Конфетти
В кухне гудел огонь — Янка рвала и жгла постельное белье из комнаты панны Эстер. Потемневшие от пота простыни, протершиеся наволочки, пододеяльники с мережкой и вышивкой по краям, атласные ленты — все это, бросаемое уверенной рукой, летело в печь, а желтое пламя, бушующее за приоткрытой дверцей, жадно набрасывалось на плотную ткань и в мгновение ока ее пожирало. До чего же приятно было следить, как посеревшая материя превращается в клубок искр, который со свистом исчезает в смоляном жерле трубы!
Янкины щеки потемнели от жара. Сощуренные глаза. Пересохшие губы. Косы вокруг головы. Протянутая рука: «А ну-ка, подайте, пан Александр!» Когда я бросал ей через кухню скомканные наволочки, она, сверкнув озорной улыбкой, ловила их на лету. Простыни с вышитой в углу монограммой «Ц», ловко свернутые одним движением, исчезали в пламени, как тающий снег. А за окном погожий день. Листья блестят на солнце после прошедшего утром дождя. Голуби греются на подоконнике. Вся Новогродская улица, озаренная светом, поет.
Дверь в комнату панны Эстер была закрыта. Мы ждали в салоне. За окном отливают яркой зеленью медные листы на куполе св. Варвары, пышные кроны лип, легкие облачка на синеве. Потом часы пробили четверть второго, дверь открылась. Панна Эстер была в белом, доверху застегнутом платье, немного помятом — она достала его из шкафа, где платье висело среди пелерин и пальто. «Это то самое, от Херсе?» — спросила мать, а панна Эстер с улыбкой разгладила складки на боку: «То самое». Порозовевшие щеки, живой блеск глаз. В волосах серебряная заколка с лилией на конце. Пальцами отвела за ухо прядку: «Пан Александр, а не пойти ли нам с вами в Саксонский сад, подышать летней свежестью?»
В Саксонский сад! Ах ты, Господи!
С какой поспешностью я надевал пальто! Как путался завязываемый на шее платок! Потом бегом вниз по лестнице, чтобы она ни минуты не ждала! Несколько часов мы провели на усыпанных гравием дорожках около фонтана. Потом зашли в кондитерскую Милевича поесть пирожных «наполеон». Она ела жадно, со смехом слизывая крем с пальцев, — этот легкий, заразительный, задорный смех мог развеселить даже самых унылых посетителей, которые поверх чашек с чаем бросали на нас укоризненные взгляды, но уже через минуту, видя ее забавно поднятые брови и прищуренные глаза, готовы были нам все простить.

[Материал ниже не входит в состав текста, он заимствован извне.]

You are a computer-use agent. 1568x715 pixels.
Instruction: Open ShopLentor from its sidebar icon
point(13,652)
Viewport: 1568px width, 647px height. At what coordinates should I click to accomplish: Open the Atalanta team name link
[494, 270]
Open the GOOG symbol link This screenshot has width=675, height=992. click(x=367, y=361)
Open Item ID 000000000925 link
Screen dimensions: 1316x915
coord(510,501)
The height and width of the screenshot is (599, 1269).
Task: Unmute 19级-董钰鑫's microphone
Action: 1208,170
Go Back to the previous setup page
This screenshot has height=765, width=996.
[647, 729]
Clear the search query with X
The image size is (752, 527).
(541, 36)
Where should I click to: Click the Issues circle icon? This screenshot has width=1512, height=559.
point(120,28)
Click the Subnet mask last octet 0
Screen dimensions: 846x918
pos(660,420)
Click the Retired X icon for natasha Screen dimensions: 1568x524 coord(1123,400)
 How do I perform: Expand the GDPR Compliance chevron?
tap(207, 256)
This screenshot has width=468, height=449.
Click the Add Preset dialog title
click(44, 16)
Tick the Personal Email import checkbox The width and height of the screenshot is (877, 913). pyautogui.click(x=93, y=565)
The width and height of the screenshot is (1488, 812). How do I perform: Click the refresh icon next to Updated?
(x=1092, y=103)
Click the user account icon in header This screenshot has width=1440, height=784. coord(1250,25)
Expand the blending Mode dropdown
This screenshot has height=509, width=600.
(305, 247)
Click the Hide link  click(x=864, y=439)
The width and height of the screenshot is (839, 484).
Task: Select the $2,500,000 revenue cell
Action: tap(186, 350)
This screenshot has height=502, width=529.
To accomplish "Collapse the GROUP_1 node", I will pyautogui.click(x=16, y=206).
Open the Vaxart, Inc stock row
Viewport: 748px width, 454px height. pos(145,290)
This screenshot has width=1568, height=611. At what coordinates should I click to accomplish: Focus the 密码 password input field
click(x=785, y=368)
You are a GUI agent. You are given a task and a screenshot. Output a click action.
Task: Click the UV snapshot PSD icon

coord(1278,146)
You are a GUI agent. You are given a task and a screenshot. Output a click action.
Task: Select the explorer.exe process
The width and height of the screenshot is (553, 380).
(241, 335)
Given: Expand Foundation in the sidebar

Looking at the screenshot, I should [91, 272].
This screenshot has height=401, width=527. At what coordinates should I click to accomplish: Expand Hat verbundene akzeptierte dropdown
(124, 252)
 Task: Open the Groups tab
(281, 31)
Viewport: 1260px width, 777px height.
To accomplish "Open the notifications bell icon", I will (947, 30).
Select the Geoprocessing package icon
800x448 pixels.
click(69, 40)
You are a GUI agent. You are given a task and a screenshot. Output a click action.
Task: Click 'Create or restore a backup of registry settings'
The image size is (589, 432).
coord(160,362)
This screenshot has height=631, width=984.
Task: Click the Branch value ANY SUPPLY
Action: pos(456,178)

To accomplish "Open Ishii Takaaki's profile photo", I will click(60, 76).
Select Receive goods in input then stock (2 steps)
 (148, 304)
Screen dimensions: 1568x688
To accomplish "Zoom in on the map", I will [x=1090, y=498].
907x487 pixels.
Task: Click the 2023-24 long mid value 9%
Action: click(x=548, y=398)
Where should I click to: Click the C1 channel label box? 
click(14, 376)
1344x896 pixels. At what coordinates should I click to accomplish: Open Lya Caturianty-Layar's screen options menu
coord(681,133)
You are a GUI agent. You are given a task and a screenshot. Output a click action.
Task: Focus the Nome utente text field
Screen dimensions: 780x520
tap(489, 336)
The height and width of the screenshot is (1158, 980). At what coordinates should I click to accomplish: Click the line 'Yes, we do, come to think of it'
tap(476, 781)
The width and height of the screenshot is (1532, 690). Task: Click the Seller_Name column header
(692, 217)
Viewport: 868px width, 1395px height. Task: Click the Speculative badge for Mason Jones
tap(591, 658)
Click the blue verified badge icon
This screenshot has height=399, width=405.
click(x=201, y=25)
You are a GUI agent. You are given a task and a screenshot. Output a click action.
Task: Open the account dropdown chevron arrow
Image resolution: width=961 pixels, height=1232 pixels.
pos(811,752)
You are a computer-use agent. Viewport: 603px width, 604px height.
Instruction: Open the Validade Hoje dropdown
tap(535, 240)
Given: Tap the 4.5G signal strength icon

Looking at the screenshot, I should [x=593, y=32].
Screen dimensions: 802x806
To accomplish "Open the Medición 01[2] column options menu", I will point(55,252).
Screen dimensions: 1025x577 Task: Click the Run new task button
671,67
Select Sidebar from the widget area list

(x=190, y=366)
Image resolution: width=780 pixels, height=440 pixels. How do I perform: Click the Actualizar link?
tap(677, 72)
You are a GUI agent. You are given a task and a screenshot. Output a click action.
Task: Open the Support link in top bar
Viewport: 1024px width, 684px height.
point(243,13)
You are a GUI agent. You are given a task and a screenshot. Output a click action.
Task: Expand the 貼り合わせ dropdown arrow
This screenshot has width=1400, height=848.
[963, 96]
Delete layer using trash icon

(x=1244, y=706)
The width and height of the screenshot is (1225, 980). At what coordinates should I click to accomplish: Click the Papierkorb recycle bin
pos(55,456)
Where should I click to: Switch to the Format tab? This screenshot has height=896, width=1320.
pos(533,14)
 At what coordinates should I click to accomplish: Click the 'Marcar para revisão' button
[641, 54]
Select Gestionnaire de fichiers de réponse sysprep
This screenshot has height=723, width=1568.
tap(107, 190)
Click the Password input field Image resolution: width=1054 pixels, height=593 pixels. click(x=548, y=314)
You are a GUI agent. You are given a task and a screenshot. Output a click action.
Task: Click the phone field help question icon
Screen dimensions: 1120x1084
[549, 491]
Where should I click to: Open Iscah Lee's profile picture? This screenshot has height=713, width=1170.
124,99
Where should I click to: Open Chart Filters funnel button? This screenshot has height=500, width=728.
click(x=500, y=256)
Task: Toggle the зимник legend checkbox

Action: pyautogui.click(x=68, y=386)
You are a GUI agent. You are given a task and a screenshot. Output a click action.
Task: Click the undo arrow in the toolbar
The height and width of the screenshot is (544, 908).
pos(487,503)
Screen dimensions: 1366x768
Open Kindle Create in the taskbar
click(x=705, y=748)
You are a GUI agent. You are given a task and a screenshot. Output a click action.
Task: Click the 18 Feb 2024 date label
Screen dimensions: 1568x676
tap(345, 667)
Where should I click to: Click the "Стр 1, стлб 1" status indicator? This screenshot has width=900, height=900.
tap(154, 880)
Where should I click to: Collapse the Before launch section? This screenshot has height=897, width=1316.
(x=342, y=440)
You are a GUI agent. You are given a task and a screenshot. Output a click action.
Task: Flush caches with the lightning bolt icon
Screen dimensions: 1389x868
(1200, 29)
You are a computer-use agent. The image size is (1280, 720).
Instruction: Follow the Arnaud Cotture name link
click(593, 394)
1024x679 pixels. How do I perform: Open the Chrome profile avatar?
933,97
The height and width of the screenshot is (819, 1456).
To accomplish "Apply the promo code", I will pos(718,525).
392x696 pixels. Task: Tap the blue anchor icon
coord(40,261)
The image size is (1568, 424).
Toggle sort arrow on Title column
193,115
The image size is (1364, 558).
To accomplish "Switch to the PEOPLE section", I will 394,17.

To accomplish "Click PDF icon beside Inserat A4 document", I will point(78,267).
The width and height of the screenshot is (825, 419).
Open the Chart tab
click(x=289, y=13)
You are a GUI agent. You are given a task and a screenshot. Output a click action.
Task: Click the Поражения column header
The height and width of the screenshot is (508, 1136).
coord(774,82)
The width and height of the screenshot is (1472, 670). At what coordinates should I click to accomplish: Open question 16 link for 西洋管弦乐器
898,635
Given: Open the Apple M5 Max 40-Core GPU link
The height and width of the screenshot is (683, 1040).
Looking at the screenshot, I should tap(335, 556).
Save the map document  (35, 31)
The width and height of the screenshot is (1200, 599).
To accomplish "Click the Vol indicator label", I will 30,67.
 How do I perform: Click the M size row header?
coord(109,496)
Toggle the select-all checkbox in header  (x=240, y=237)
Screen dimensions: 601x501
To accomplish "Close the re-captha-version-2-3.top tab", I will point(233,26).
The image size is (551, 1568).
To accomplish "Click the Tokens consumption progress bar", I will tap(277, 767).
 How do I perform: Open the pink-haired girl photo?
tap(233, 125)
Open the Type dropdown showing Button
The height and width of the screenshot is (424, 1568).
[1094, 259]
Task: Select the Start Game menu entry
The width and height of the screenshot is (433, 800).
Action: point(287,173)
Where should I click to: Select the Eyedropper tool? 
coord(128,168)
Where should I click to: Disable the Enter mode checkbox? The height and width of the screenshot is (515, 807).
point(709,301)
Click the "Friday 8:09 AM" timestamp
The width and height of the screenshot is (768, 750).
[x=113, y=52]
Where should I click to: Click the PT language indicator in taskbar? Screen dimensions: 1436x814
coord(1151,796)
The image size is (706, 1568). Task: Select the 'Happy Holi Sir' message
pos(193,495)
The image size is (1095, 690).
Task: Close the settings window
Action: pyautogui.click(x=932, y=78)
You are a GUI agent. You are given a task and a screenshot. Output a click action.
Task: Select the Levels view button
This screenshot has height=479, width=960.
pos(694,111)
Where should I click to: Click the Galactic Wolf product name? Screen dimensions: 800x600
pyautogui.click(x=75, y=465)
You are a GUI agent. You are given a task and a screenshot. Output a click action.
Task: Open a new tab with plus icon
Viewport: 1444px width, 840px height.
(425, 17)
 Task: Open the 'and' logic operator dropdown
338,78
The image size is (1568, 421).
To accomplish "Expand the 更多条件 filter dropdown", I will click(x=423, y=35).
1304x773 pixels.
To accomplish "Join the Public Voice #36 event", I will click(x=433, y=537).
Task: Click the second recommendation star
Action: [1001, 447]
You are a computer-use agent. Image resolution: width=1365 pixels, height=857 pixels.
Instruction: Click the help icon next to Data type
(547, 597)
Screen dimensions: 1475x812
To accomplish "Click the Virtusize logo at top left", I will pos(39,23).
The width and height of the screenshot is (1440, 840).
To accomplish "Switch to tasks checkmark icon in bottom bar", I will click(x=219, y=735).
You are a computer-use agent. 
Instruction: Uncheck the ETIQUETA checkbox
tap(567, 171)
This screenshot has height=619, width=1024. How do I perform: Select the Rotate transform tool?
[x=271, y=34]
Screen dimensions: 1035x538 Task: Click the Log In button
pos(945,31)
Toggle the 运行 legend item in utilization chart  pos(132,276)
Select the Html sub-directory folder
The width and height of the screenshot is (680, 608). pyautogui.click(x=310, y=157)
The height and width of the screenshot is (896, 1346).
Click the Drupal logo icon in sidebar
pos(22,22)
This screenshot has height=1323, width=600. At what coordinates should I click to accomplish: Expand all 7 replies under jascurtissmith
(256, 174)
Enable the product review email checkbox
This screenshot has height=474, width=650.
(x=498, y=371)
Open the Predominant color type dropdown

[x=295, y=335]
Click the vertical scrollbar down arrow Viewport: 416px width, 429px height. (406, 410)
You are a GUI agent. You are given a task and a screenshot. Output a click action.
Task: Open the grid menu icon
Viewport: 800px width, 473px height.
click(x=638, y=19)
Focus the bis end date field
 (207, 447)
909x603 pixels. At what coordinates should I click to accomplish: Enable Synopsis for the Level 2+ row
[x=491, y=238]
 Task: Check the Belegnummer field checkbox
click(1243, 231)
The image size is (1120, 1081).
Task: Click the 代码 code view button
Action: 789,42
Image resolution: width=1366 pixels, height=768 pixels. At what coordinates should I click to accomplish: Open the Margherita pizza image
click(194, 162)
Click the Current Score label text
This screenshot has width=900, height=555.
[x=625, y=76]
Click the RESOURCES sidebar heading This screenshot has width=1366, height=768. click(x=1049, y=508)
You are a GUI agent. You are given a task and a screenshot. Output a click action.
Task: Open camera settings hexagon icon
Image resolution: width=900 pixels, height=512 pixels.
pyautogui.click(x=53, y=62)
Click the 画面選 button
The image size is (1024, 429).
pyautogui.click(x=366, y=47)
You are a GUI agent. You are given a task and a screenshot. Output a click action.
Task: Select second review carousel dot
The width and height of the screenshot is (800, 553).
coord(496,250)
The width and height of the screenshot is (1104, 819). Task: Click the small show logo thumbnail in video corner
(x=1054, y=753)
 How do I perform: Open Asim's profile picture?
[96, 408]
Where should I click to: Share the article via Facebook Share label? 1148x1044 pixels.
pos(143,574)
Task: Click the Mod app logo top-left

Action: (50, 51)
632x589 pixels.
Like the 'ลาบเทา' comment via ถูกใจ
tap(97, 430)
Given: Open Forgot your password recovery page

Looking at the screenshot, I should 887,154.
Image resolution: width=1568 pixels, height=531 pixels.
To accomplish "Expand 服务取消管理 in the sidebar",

Мы вернулись около пяти, бегом взбежали по лестнице. Меня распирало от счастья. Она была рядом, вновь обретенная, чудом ожившая. Вот взмахнула рукой, вздернула подбородок, изогнула шею — я жадно впитывал все. А она, словно наново учась владеть непослушным телом, наслаждалась каждым движением пальцев, каждой вспышкой камушка в кольце. Ее радовал каждый вздох.
А ближе к вечеру она начала примерять платья. Янка вытаскивала одно за другим из орехового шкафа, а она, прикладывая к груди присборенные шелка, крутилась перед высоким зеркалом, а затем, минуту поколебавшись, бросала пеструю ткань на кровать, где между спинками из гнутого дерева росла разноцветная гора скомканного полотна, расписного шелка, органди. «Это кремовое с вытачками, пожалуй, лучше, правда? Посмотри, а это? А если приколоть розу? Вон сюда, на плечо?» И вот уже искусственная роза перекочевывала из круглой коробки на плечо панны Эстер, и Янка прикалывала ее к переливающемуся на солнце всеми цветами радуги крепдешину.
В Собрании надо было быть в семь, времени оставалось еще много, я сидел в салоне, листая «Курьер», а сверху, из-за приоткрытой двери комнаты на втором этаже доносился шорох надеваемых и снимаемых платьев, легкий, подобный шуму летнего дождя в высокой траве шелест шелка, органди, крепдешина, который не могли заглушить даже громкие Янкины шутки — меткие, хотя и дурацкие. Фотографии Бертельссона в красивых рамках красного дерева, которые панна Эстер по приезде расставила на буфете, теперь служили ей зеркальцами, в которые она смотрелась, подкрашивая губы помадой. На темных стенах Ратуши и башни Мариенкирхе плясало отражение свежих алых губ и открывающихся в улыбке белых зубов.